> EXERCISE OBJECTIVE:
Could you give every line of the data from the one containing "Image resolution: width=553" through the end of the data, both included, as a numbered list with blank lines omitted and the pictures left out?

Stored items

□ □ □

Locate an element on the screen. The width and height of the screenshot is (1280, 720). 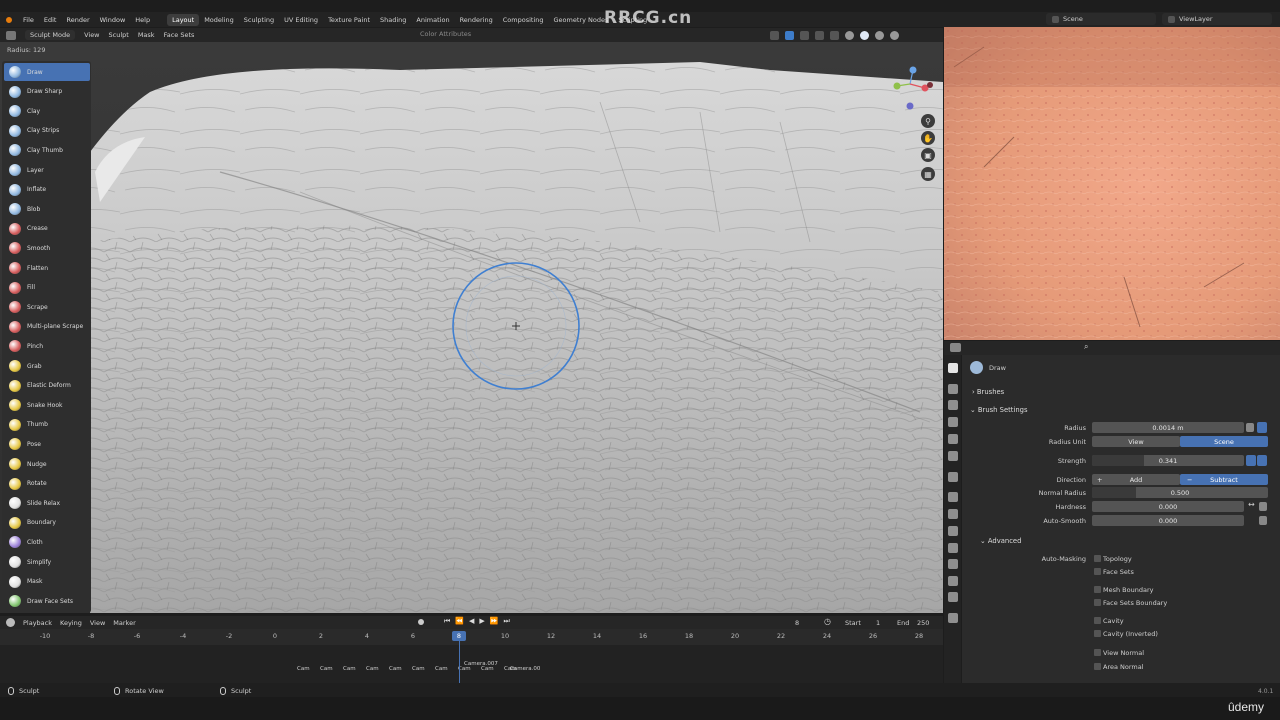
tab-texture-paint: Texture Paint is located at coordinates (349, 20).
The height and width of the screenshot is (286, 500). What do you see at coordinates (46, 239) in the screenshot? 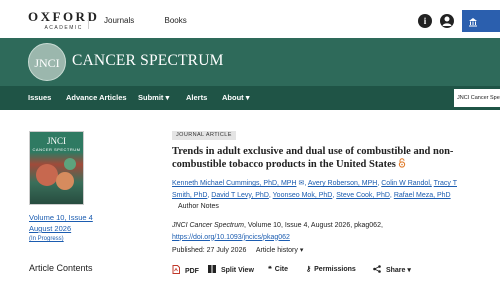
I see `issue-status: (In Progress)` at bounding box center [46, 239].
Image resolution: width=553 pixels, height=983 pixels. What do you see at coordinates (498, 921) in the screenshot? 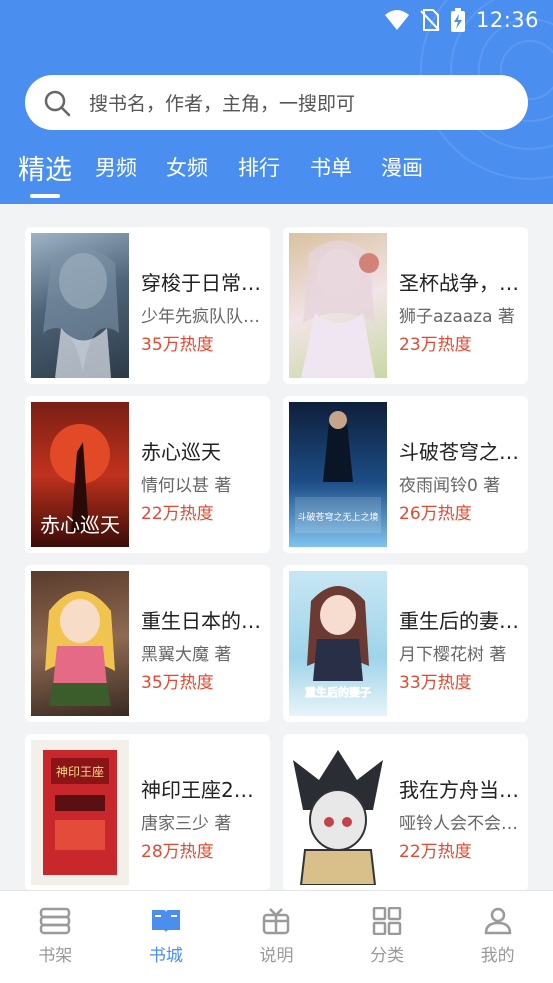
I see `person-icon` at bounding box center [498, 921].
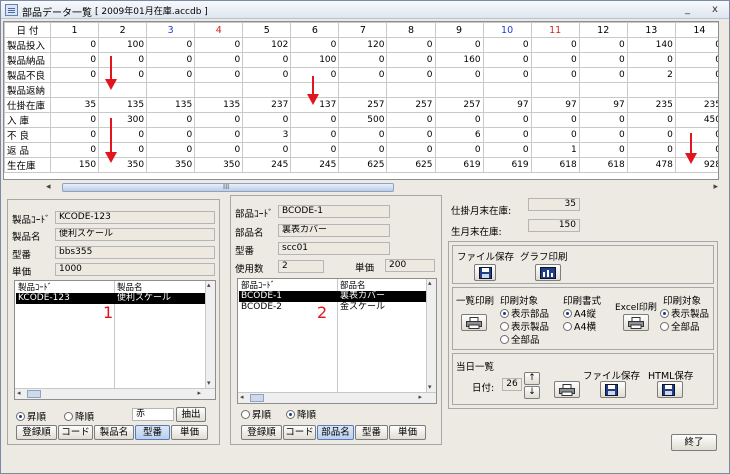 This screenshot has height=474, width=730. I want to click on part-sort-name-button: 部品名, so click(336, 432).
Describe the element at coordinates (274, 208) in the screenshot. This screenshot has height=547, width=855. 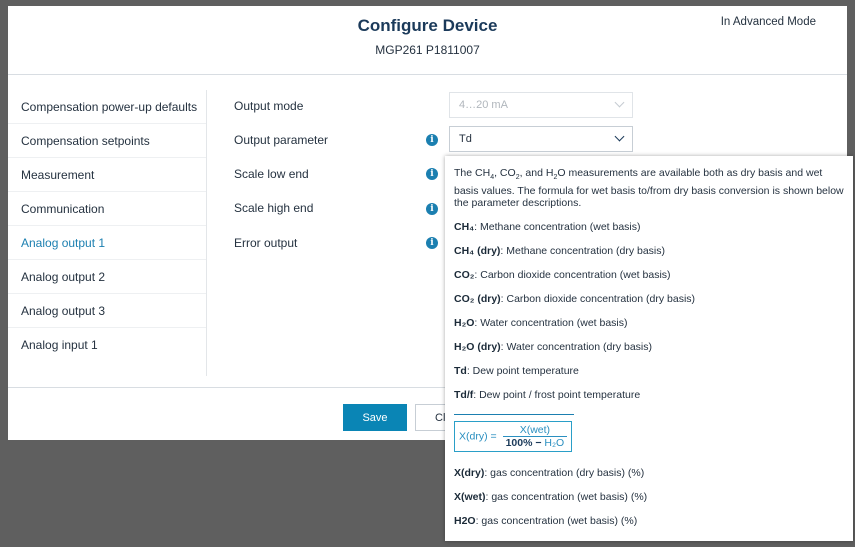
I see `scale-high-end-label: Scale high end` at that location.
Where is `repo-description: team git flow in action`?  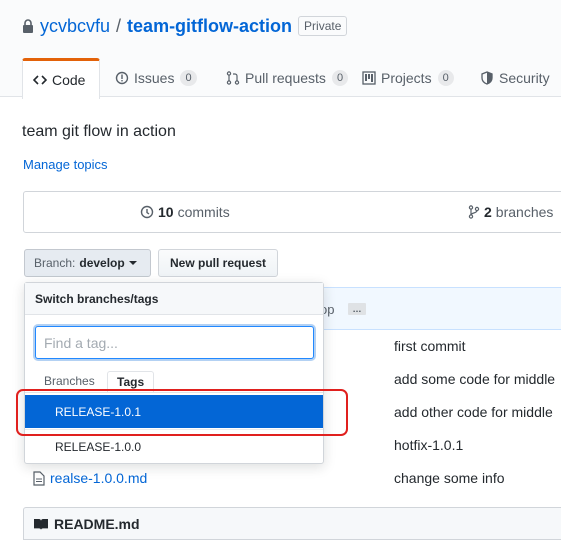
repo-description: team git flow in action is located at coordinates (99, 132).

□ □ □

> SOLVED PROBLEM:
1. Image resolution: width=553 pixels, height=983 pixels. What do you see at coordinates (498, 921) in the screenshot? 
2. I see `person-icon` at bounding box center [498, 921].
3.  This screenshot has height=474, width=730. I want to click on part-sort-name-button: 部品名, so click(336, 432).
4. Describe the element at coordinates (274, 208) in the screenshot. This screenshot has height=547, width=855. 
5. I see `scale-high-end-label: Scale high end` at that location.
6. Where is `repo-description: team git flow in action`?  
7. repo-description: team git flow in action is located at coordinates (99, 132).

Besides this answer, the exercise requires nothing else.